=== Data excerpts ===
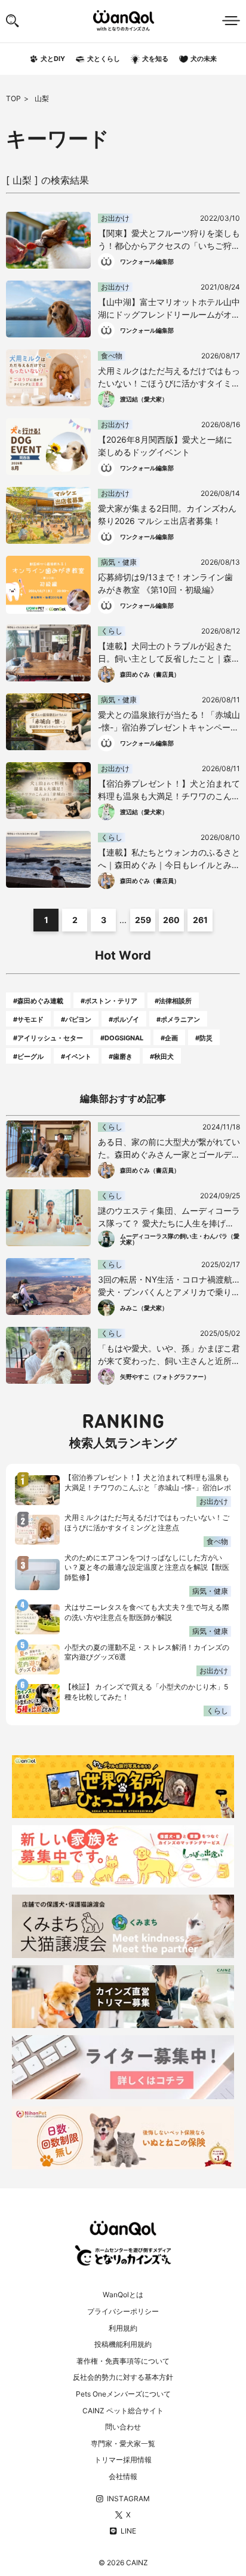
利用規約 (123, 2328)
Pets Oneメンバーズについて (123, 2393)
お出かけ (213, 1501)
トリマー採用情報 (123, 2459)
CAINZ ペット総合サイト (123, 2410)
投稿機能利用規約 (123, 2344)
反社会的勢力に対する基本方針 (123, 2377)
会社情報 (123, 2476)
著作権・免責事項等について (123, 2360)
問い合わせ (123, 2426)
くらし (217, 1710)
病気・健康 (210, 1591)
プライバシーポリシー (123, 2311)
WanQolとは (123, 2294)
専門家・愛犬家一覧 (123, 2443)
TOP (13, 98)
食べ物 (217, 1541)
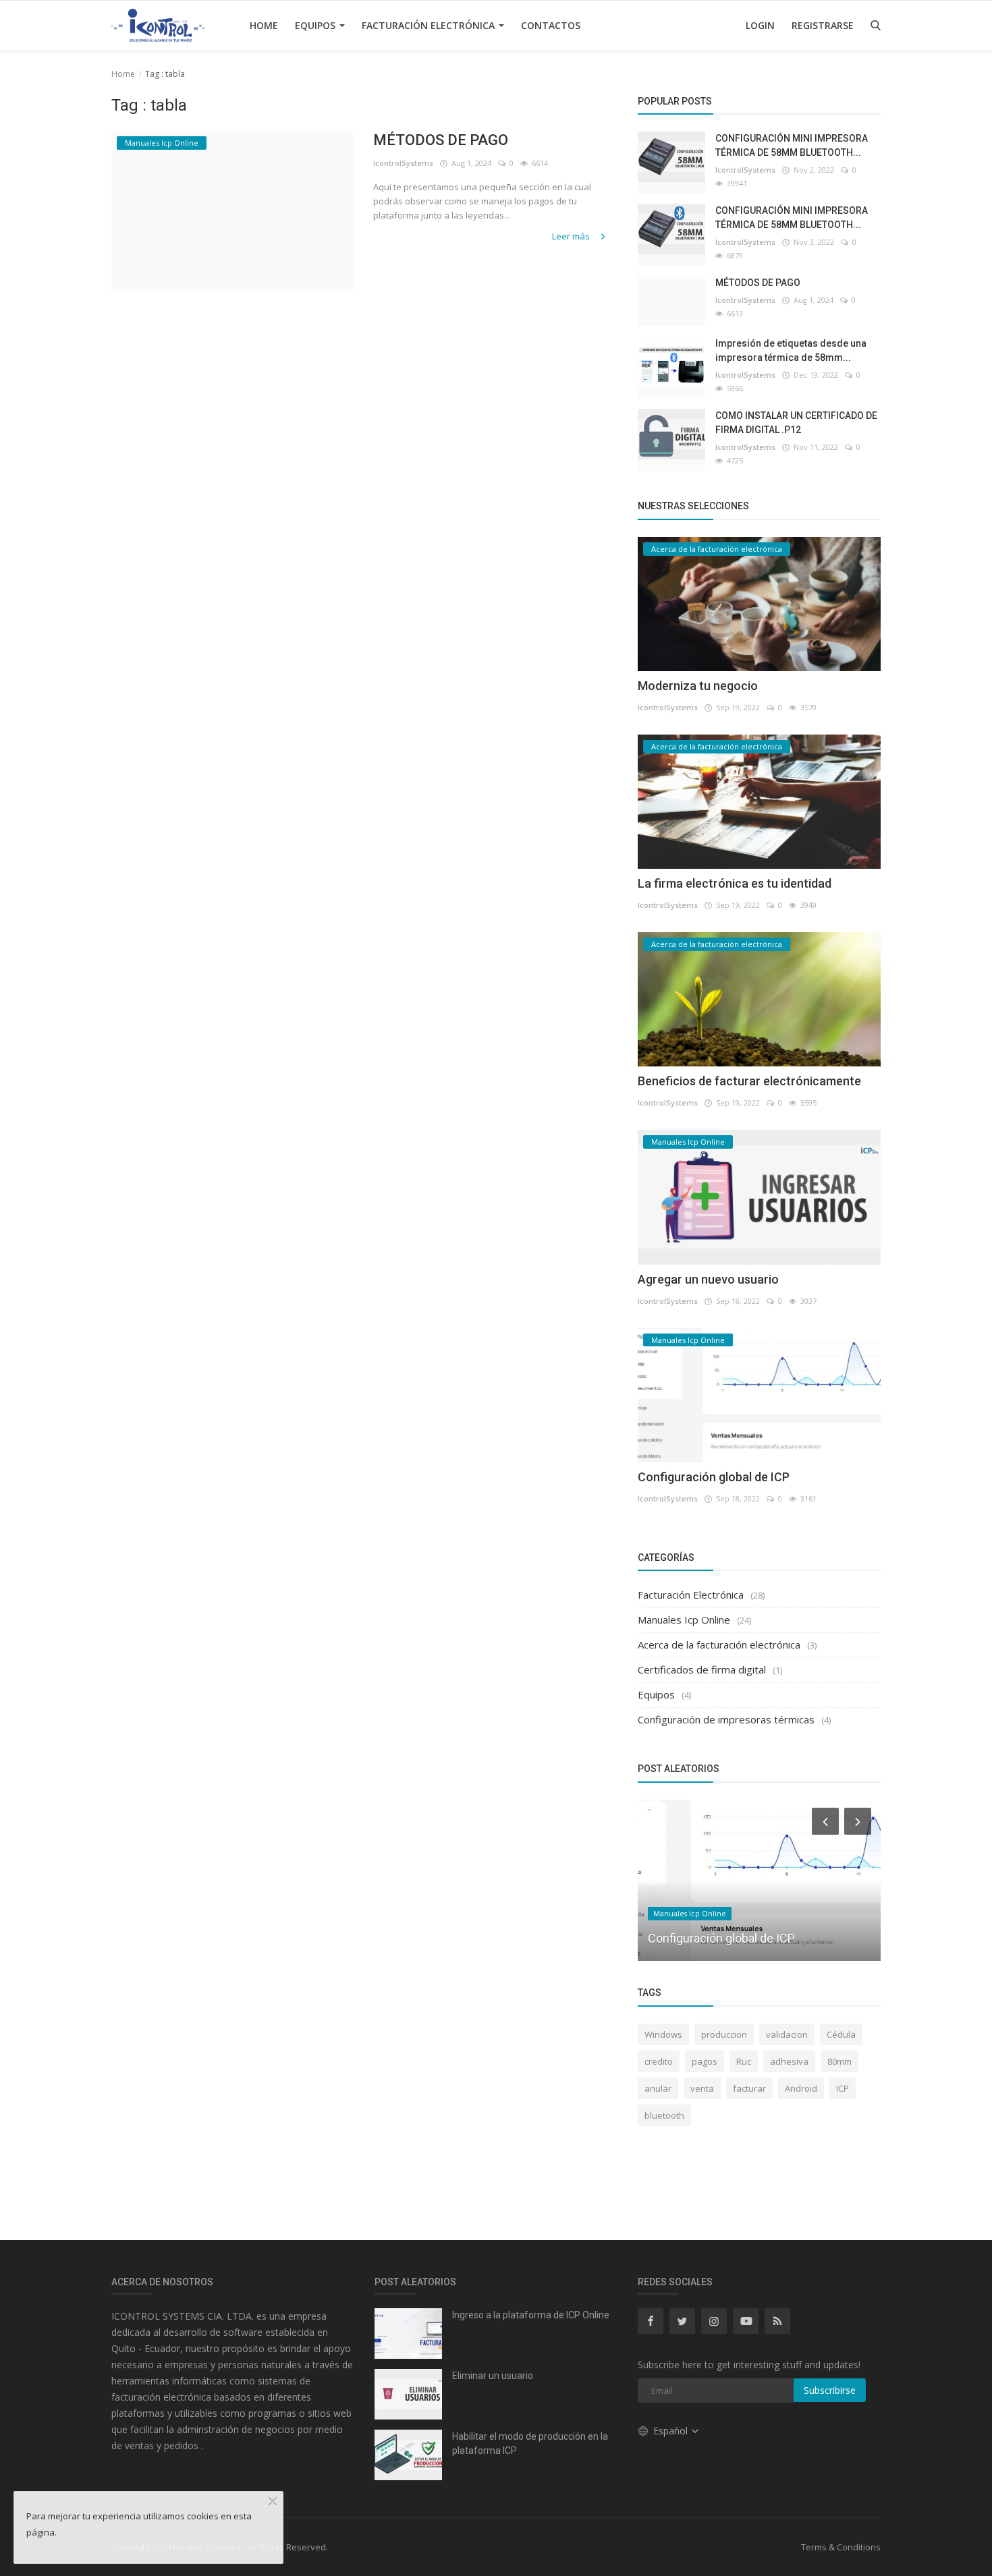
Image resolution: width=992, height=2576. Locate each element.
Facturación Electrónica (429, 25)
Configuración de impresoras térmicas (726, 1719)
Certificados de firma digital (702, 1669)
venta (702, 2088)
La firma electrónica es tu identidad (734, 883)
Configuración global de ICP (714, 1477)
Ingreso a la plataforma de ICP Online (530, 2315)
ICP (842, 2088)
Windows (663, 2034)
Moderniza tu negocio (698, 686)
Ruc (743, 2061)
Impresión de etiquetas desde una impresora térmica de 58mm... (790, 350)
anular (657, 2088)
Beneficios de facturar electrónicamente (749, 1081)
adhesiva (789, 2061)
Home (264, 25)
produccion (724, 2034)
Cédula (841, 2034)
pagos (704, 2061)
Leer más (572, 236)
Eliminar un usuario (492, 2375)
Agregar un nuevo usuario (708, 1279)
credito (658, 2061)
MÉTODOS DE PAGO (440, 140)
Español (671, 2430)
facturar (749, 2088)
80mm (839, 2061)
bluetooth (664, 2115)
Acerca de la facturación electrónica (719, 1644)
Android (801, 2088)
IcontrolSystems (403, 163)
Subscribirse (830, 2390)
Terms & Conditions (841, 2547)
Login (760, 25)
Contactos (550, 25)
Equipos (316, 25)
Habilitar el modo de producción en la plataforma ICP (530, 2443)
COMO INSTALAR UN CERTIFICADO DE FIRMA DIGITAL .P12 (796, 422)
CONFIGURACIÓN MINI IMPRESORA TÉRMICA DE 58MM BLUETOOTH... (791, 145)
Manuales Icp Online (684, 1619)
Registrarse (823, 25)
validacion (787, 2034)
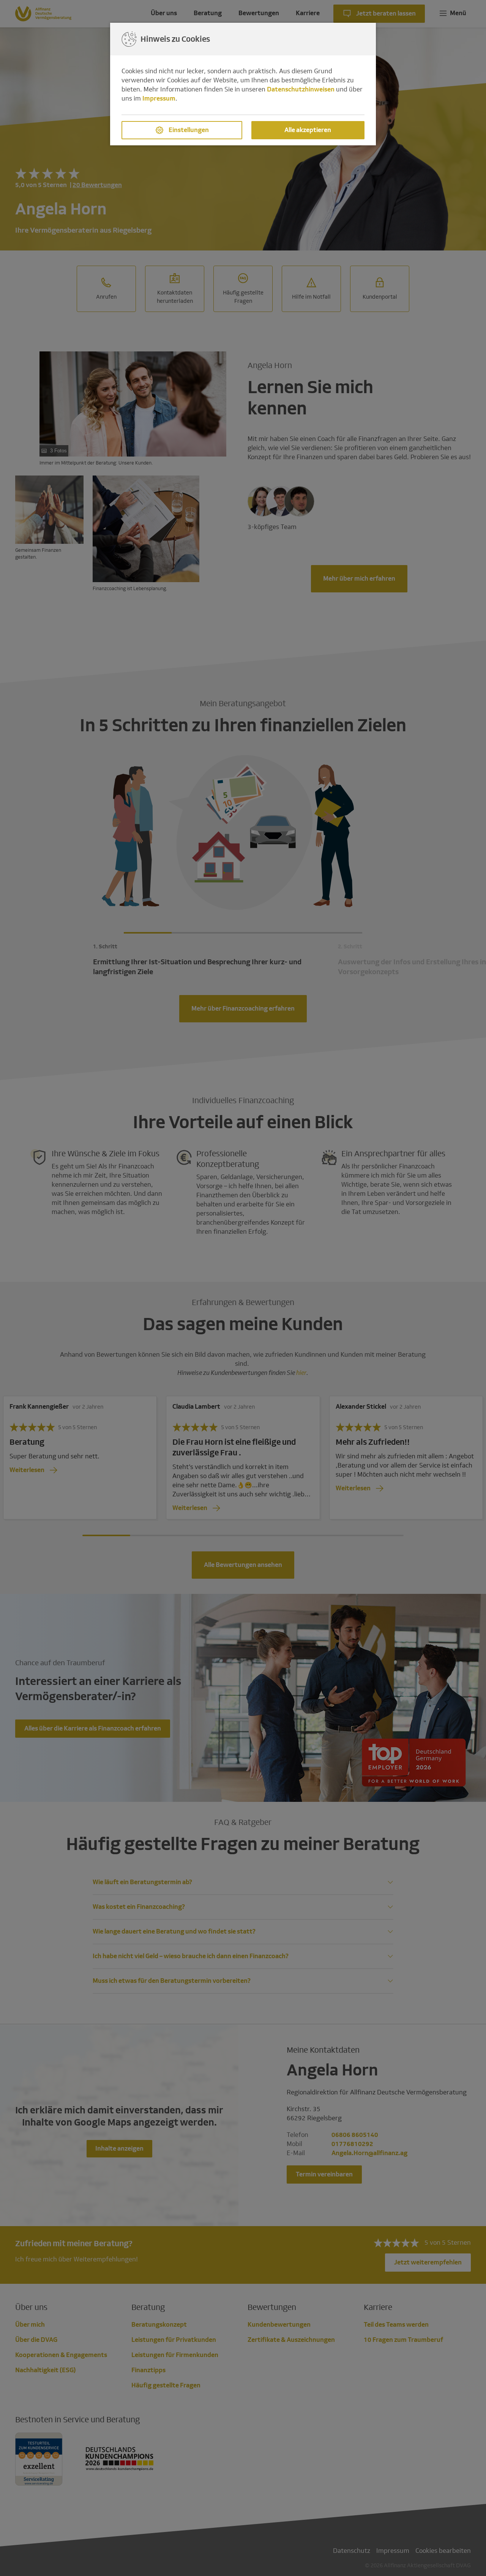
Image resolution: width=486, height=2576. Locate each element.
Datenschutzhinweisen (301, 89)
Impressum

=== Task statement ===
Copy exactly, please, every line from the one holding "validacion (787, 2034)" through the last line of the data, both ends included, and no pictures.

=== Your response ===
validacion (787, 2034)
Image resolution: width=486, height=2576. Locate each element.
Datenschutzhinweisen (301, 89)
Impressum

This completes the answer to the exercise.